As there is an urgent need for diagnostic tools and treatment strategies for these two related disabling disorders, here, in a retrospective case series, we have also identified a potential nebulized antioxidant/anti-pathogen treatment that has evidence of a good safety profile. This nebulized agent is comprised of five ingredients previously reported individually to relieve oxidative stress, attenuate NF-κB signaling, and/or to act directly to inhibit pathogens, including viruses. Administration of this treatment by nebulizer results in rapid access of small doses of well-studied antioxidants and agents with anti-pathogen potential to the lungs; components of this nebulized agent are also likely to be distributed systemically, with potential to enter the central nervous system.
Methods and Findings:
We conducted an analysis of CD8 T-cell function and severity of symptoms by self-report questionnaires in ME/CFS, Long COVID and healthy controls. We developed a CD8 T-cell functional assay, assessing CD8 T-cell dysfunction by intracellular cytokine staining (ICS) in a group of ME/CFS (n = 12) and Long COVID patients (n = 8), comparing to healthy controls (HC) with similar age and sex (n = 10). Magnet-enriched fresh CD8 T-cells in both patient groups had a significantly diminished capacity to produce both cytokines, IFNγ or TNFα, after PMA stimulation when compared to HC. The symptom severity questionnaire showed similar symptom profiles for the two disorders. Fortuitously, through a retrospective case series, we were able to examine the ICS and questionnaire data of 4 ME/CFS and 4 Long COVID patients in conjunction with their treatment (3–15 months). In parallel with the treatment pursued electively by participants in this retrospective case series, there was an increase in CD8 T-cell IFNγ and TNFα production and a decrease in overall self-reported symptom severity score by 54%. No serious treatment-associated side effects or laboratory anomalies were noted in these patients.

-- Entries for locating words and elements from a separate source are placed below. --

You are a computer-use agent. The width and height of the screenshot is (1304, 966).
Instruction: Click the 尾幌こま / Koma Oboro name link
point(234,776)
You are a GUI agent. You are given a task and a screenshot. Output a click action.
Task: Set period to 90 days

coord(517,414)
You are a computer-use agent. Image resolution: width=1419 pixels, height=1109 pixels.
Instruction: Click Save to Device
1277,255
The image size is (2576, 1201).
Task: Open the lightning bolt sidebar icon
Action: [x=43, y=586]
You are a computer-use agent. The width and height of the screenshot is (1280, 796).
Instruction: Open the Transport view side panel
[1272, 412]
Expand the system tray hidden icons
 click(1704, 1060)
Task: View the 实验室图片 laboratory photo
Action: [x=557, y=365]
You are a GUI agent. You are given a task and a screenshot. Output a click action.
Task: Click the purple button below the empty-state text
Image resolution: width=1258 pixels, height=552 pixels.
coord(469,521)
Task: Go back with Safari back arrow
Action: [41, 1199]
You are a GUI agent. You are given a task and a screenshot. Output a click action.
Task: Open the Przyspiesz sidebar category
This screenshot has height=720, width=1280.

Here, in this small study, we present two observations that appear potentially fundamental to the pathogenesis and treatment of Long COVID and ME/CFS.
The first is that both disorders appear to be characterized by dysfunctional CD8 T-cells with severe deficiencies in their abilities to produce IFNγ and TNFα.
The second is that in a small retrospective Long COVID and ME/CFS case series, this immune dysfunction and patient health improved in parallel with treatment with an immunomodulatory, antioxidant pharmacological treatment with anticipated anti-pathogen activity.
This work provides evidence of the potential utility of a biomarker, CD8 T-cell dysfunction, and suggests the potential for benefit from a new nebulized antioxidant/anti-pathogen treatment. These immune biomarker data may help build capacity for improved diagnosis and tracking of treatment outcomes during clinical trials for both Long COVID and ME/CFS while providing clues to new treatment avenues that suggest potential efficacy for both conditions.